Obviamente, la mayoría se quedó con la tarea fácil para sí mismos. Pero más interesante fue cuando, posteriormente, se les preguntó a estas personas si su decisión había sido justa. La mayoría respondió que sí.

Se le preguntó sobre esta decisión egoísta a otro grupo de participantes: la mayoría declaró que le parecía injusto. La parte final del experimento consistió en hacer trabajar mucho al cerebro para que no fuera capaz de actuar automáticamente, inconscientemente, dejados llevar por su programa de sesgos. Ese piloto automático que nos permite conducir el coche hacia casa mientras estamos hablando por teléfono.

Para ello distrajeron los cerebros de las personas con otra tarea: retener en la memoria 7 dígitos mientras evaluaban el experimento, incluida la opinión de si ellos (o los demás) habían obrado de forma justa o injusta. Con la mente consciente distraída, afloró la verdad: los participantes se juzgaron a sí mismos con la misma dureza que a las otras personas.

> **MATERIAL DE ORIGEN**:
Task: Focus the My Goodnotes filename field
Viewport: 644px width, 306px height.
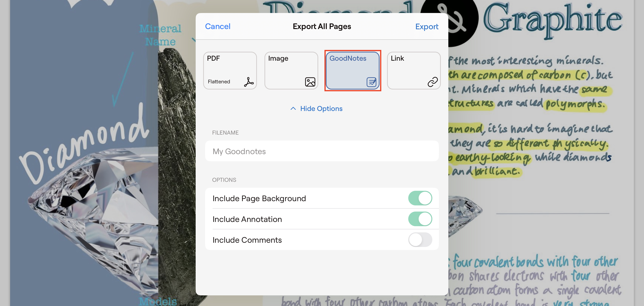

> **LISTA DE TAREAS**:
1/ Responde, según el artículo sobre el experimento de juicios de justicia:
(a) ¿Qué contestó la mayoría de quienes se quedaron con la tarea fácil al preguntárseles si su decisión había sido justa?
(b) ¿Cuántos dígitos tenían que retener en la memoria los participantes mientras evaluaban el experimento?
(c) Con la mente consciente distraída, ¿con qué dureza se juzgaron los participantes a sí mismos?
2/ Redacta la continuación del artículo sobre el experimento de juicios de justicia a partir de su última oración.

> **RESPUESTAS ESPERADAS**:
1/
(a) Que sí, que había sido justa.
(b) 7 dígitos.
(c) Con la misma dureza que a las otras personas.

2/
Es decir, que a la hora de juzgar a los demás percibimos las cosas de una forma, y cuando nos juzgamos a nosotros mismos, somos mucho más benévolos. Por esa razón, precisamente, la mayoría de las personas cree que la mayoría de los conductores conduce mal su coche. Es el clásico efecto Lake Wobegon. Y también es la razón de que la ciencia no funcione en función de lo que uno afirma sobre su hallazgo o investigación, sino en función de lo que los demás científicos, ajenos a la misma, opinan al respecto. Algo sobre lo que deberían tomar buena nota el resto de organizaciones que persigan la objetividad y la coherencia.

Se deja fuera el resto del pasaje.